> Tarea por realizar:
Reproduce sin cambios el fragmento del texto sobre Stefan de Vrij que va desde "Stefan de Vrij: El" hasta "de su pasado.", ambos incluidos.

> Texto para revisar:

* * * * *

Stefan de Vrij: El Refuerzo que Busca el Cambio en Atenas
El teléfono suena en Atenas y el mensaje es claro: este verano no va a ser uno más. Según Eindhovens Dagblad, Stefan de Vrij, excentral de Feyenoord y uno de los defensas más fiables de la última década en Serie A, está listo para cambiar Italia por Grecia y liderar un proyecto que quiere dejar de vivir de su pasado.
El acuerdo aún no está firmado, pero en los despachos dan por hecho que es cuestión de papeleo. Y de tiempo. Poco tiempo.
Un muro con más de 300 batallas en Italia
De Vrij aterriza en este nuevo capítulo con un bagaje que pesa. Más de 300 partidos en Serie A entre Lazio e Inter, una carrera construida a base de regularidad, lectura de juego y una serenidad que ha sostenido defensas bajo máxima presión. No es un fichaje de relleno: es una declaración de intenciones.
Su llegada se interpreta como el símbolo de un cambio de rumbo para un club ateniense que el curso pasado se quedó muy lejos de sus estándares: cuarto en la Superliga griega, a 20 puntos del campeón AEK Athens. Una distancia que duele. Y que obliga.
La reacción ha sido drástica. Tras la decepción doméstica, el banquillo dejó de pertenecer a Rafael Benítez. El técnico español pagó con su puesto una campaña que nunca terminó de arrancar. En su lugar, un giro generacional: Jacob Neestrup, 38 años, reputación al alza después de cuatro años de crecimiento sólido al frente de FC Copenhagen.
Neestrup quiere jerarquía… y la encuentra en De Vrij
Neestrup no llega a Atenas para una transición tranquila. Llega para una reconstrucción. Y ha puesto la lupa en la zaga. Quiere experiencia europea real, de alto nivel, alguien que entienda lo que significa sostener un equipo que aspira a títulos y noches grandes. Para él, el perfil ideal tiene nombre y apellido: Stefan de Vrij.
El internacional neerlandés encaja en todo lo que el danés busca. Liderazgo silencioso, oficio, capacidad para ordenar una línea defensiva y sostener un bloque que pretende ser más agresivo sin perder equilibrio. Es el central alrededor del cual se puede diseñar una nueva estructura táctica.

* * * * *

> Información mostrada:
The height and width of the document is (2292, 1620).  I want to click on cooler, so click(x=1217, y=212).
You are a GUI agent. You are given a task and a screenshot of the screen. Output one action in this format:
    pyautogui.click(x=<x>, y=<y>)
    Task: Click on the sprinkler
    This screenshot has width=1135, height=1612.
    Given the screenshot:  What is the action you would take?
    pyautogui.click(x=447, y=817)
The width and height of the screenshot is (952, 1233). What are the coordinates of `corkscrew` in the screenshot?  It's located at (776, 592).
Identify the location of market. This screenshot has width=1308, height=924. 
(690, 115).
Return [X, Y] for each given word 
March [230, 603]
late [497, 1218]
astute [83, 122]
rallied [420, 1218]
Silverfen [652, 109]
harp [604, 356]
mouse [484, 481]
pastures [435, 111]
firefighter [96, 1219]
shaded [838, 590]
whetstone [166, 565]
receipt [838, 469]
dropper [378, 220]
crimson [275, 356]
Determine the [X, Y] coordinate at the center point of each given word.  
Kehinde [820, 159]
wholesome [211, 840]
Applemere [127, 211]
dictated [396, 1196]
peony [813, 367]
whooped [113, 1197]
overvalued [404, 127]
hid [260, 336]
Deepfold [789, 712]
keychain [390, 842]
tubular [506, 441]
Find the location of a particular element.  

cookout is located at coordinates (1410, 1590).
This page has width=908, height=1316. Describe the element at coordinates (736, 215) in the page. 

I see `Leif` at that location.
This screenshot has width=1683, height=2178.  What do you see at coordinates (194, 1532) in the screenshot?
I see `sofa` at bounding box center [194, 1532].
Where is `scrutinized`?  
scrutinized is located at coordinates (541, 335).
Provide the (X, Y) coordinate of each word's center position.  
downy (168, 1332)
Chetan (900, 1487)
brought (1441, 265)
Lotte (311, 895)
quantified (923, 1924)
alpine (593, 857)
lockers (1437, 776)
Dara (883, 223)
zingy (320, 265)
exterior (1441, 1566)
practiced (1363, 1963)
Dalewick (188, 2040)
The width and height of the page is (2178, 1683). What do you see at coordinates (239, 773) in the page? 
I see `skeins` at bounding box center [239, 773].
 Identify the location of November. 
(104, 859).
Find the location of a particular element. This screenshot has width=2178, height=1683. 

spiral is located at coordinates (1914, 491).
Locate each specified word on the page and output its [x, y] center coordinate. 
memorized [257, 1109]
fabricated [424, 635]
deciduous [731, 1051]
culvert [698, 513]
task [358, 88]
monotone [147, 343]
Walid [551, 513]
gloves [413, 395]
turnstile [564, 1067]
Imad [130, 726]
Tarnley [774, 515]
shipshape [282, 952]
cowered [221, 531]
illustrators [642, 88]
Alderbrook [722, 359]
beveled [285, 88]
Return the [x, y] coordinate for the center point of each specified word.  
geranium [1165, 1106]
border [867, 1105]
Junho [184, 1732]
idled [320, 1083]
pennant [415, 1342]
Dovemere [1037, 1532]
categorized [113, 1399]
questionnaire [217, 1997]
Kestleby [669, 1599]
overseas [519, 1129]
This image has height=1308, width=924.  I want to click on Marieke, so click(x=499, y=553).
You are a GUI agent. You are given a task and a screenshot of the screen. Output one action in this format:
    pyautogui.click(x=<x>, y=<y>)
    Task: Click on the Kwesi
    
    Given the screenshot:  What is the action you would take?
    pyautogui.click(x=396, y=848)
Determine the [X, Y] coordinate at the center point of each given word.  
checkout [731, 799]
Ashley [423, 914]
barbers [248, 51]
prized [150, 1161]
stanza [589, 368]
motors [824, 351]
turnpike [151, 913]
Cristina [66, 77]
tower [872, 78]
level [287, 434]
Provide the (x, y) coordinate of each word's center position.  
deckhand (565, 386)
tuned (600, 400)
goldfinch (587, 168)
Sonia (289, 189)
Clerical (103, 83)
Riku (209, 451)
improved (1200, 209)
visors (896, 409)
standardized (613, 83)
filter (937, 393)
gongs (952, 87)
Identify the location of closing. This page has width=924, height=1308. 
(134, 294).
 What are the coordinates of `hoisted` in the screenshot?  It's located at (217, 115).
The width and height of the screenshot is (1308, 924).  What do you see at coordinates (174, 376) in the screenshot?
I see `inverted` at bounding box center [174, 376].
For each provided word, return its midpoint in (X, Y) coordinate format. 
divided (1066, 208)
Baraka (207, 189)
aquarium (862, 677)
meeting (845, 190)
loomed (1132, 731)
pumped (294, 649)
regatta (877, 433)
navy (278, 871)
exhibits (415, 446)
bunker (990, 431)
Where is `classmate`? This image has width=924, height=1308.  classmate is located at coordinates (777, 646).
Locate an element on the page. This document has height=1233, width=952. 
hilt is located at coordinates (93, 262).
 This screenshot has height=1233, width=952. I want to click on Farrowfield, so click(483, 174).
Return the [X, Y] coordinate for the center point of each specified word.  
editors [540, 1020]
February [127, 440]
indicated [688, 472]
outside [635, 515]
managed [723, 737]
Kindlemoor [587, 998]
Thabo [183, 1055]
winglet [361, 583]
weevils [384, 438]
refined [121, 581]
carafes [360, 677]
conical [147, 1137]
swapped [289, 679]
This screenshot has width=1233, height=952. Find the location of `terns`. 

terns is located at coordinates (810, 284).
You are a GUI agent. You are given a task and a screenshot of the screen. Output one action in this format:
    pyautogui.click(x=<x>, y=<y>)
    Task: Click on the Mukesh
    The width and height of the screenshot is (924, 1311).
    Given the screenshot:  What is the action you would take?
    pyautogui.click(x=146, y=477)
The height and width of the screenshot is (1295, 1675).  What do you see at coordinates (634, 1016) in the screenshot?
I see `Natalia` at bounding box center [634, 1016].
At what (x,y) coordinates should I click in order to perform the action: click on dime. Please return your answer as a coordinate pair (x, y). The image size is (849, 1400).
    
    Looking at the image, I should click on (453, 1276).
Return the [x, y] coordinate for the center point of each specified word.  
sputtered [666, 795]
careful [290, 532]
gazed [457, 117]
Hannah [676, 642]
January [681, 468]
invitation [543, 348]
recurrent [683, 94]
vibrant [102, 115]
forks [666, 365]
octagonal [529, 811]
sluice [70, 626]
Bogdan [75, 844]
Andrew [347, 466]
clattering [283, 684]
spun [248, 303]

* * * * *

> Respuesta:
Stefan de Vrij: El Refuerzo que Busca el Cambio en Atenas
El teléfono suena en Atenas y el mensaje es claro: este verano no va a ser uno más. Según Eindhovens Dagblad, Stefan de Vrij, excentral de Feyenoord y uno de los defensas más fiables de la última década en Serie A, está listo para cambiar Italia por Grecia y liderar un proyecto que quiere dejar de vivir de su pasado.